* [Tasks]
a. Summarize the archived review page below in exactly two sentences.
b. In the archived review page below, rewrite the paragraph beginning "This patch adds both extendhftf2" as a short bulleted list that keeps its main facts.
c. Answer these questions about the archived review page below, one answer per line:
(i) Which earlier review is this revision an updated version of?
(ii) Who authored the revision?
(iii) According to MaskRay's comment, what do patches need to have?

-- start Selected passage --

This is an archive of the discontinued LLVM Phabricator instance.

[AArch64] Support conversion between fp16 and fp128
AbandonedPublic

Authored by zatrazz on Oct 26 2020, 11:00 AM.

Details

Summary

This is an updated version of https://reviews.llvm.org/D86453

This patch adds both extendhftf2 and trunctfhf2 to support
conversion between half-precision and quad-precision floating-point
values. They are enabled iff the compiler supports _Float16.

It also adjust the extendhfsf2, truncdfhf2 __truncsfhf2 to use
_Float16 when compiler supports it. On AArch64 it allows use the
native FP16 ABI, while on other architectures the expected current
semantic is preserved (arm for instance).

Diff Detail

Event Timeline

zatrazz created this revision.Oct 26 2020, 11:00 AM
Herald added a project: Restricted Project. · View Herald TranscriptOct 26 2020, 11:00 AM
Herald added subscribers: Restricted Project, danielkiss, hiraditya and 2 others. · View Herald Transcript
zatrazz requested review of this revision.Oct 26 2020, 11:00 AM
MaskRay added a comment.EditedNov 17 2020, 10:26 PM

Apologies for my slow response.

Patches need to have a large context (see https://llvm.org/docs/Phabricator.html#requesting-a-review-via-the-web-interface I prefer arc diff)

-- end Selected passage --
-- start Given material --

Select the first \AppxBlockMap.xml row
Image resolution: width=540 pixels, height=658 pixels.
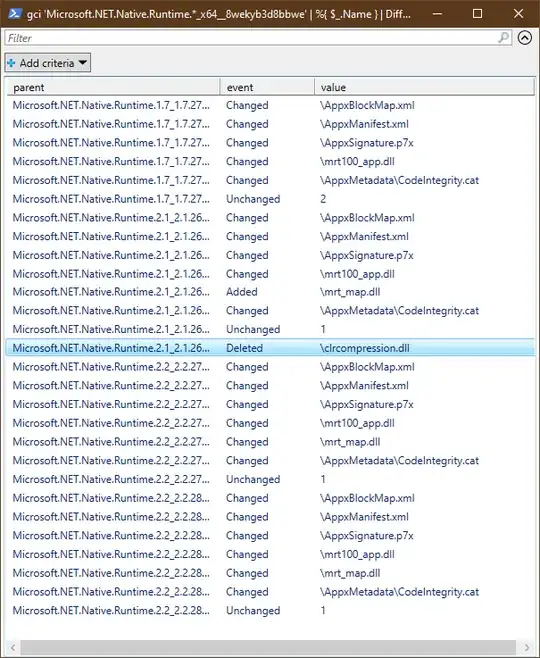(x=270, y=105)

-- end Given material --

* [Solutions in order]
a. This archived LLVM Phabricator review, authored by zatrazz on Oct 26 2020, proposes adding extendhftf2 and trunctfhf2 to support conversion between half-precision and quad-precision floating-point values, enabled only when the compiler supports _Float16. In a later comment, MaskRay apologizes for a slow response and says that patches need to have a large context.

b.
- The patch adds extendhftf2 and trunctfhf2.
- These support conversion between half-precision and quad-precision floating-point values.
- They are enabled only if the compiler supports _Float16.

c.
(i) https://reviews.llvm.org/D86453
(ii) zatrazz
(iii) A large context